Department of Neurosurgery, Chiba University Graduate School of Medicine, Chiba City, Chiba, Japan.
J Neurol Surg B Skull Base. 2019 Jun;80(3):239-243. doi: 10.1055/s-0038-1668137. Epub 2018 Aug 21.
Despite being pathologically benign, jugular foramen meningioma (JFM) may be locally aggressive and spread in three compartments. Because of the complex anatomical location, radical removal of JFM usually causes serious morbidity through lower cranial nerve (LCN) deficits. To accomplish long-standing tumor control with good functional outcomes, we report function-preserving multimodal treatment (FMT) for JFM, comprising the combination of intradural tumor removal with the preservation of LCN function and stereotactic radiosurgery (RS) for the residual tumor. This study investigated six JFM patients (five women, one man). Preoperatively, five patients showed no LCN sign. All patients underwent function-preserving retrosigmoid intradural tumor removal, and no patient developed new LCN deficit. Three patients underwent RS for the residual tumor at 8 to 12 months after surgery. After RS, all three tumors were controlled. No patients showed tumor recurrence or new LCN deficits in the follow-up period (2 months to 8 years). FMT for JFMs can accomplish long-standing tumor control with excellent functional outcomes.

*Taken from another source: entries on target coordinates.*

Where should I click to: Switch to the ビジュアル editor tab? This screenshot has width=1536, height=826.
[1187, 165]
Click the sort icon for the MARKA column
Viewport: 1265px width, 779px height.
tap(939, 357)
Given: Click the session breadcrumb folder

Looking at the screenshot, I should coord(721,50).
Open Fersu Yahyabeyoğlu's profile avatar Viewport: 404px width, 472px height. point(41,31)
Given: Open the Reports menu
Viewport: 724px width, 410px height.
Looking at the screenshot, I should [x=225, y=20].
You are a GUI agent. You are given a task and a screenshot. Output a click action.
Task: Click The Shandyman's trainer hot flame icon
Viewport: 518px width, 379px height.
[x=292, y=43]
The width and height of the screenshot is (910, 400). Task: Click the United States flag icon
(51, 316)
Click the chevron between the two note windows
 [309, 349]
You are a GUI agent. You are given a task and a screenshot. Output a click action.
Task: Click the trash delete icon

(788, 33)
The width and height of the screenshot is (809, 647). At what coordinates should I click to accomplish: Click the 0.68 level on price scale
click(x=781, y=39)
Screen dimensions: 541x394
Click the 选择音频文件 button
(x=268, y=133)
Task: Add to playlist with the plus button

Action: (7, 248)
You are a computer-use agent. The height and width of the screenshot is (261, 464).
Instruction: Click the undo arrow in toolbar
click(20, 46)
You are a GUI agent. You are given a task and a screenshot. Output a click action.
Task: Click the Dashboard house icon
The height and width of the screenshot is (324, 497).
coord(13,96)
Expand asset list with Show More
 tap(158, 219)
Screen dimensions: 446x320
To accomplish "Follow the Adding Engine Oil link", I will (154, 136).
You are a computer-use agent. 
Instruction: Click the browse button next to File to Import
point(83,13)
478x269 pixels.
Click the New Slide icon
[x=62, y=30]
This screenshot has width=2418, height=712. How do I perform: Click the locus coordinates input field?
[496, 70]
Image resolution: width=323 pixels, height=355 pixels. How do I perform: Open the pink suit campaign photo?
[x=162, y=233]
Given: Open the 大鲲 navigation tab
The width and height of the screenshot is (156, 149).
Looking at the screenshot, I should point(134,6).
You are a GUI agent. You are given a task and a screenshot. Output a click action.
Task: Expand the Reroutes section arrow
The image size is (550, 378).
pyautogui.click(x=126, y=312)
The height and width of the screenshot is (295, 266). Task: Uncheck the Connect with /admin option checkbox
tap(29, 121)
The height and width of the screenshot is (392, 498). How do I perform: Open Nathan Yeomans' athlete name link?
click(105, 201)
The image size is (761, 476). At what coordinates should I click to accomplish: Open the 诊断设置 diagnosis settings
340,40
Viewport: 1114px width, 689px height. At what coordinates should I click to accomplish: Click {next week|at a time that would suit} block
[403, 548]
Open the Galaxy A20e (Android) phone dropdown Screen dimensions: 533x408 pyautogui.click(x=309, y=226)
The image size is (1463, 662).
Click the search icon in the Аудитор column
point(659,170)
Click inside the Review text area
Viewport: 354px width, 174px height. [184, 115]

尽管颈静脉孔脑膜瘤(JFM)在病理上是良性的,但它可能具有局部侵袭性,并在三个腔隙中扩散。由于其解剖位置复杂,JFM的根治性切除通常会因下颅神经(LCN)功能缺损而导致严重的发病率。为了实现长期的肿瘤控制并获得良好的功能结果,我们报告了一种针对JFM的保留功能的多模态治疗(FMT)方法,包括硬膜内肿瘤切除并保留LCN功能,以及对残留肿瘤进行立体定向放射外科治疗(RS)。 本研究调查了6例JFM患者(5例女性,1例男性)。术前,5例患者未出现LCN体征。 所有患者均接受了保留功能的乙状窦后硬膜内肿瘤切除术,且无一例患者出现新的LCN功能缺损。3例患者在术后8至12个月接受了残留肿瘤的RS治疗。RS治疗后,所有3例肿瘤均得到控制。在随访期(2个月至8年)内,无患者出现肿瘤复发或新的LCN功能缺损。 JFM的FMT可以实现长期的肿瘤控制,并获得优异的功能结果。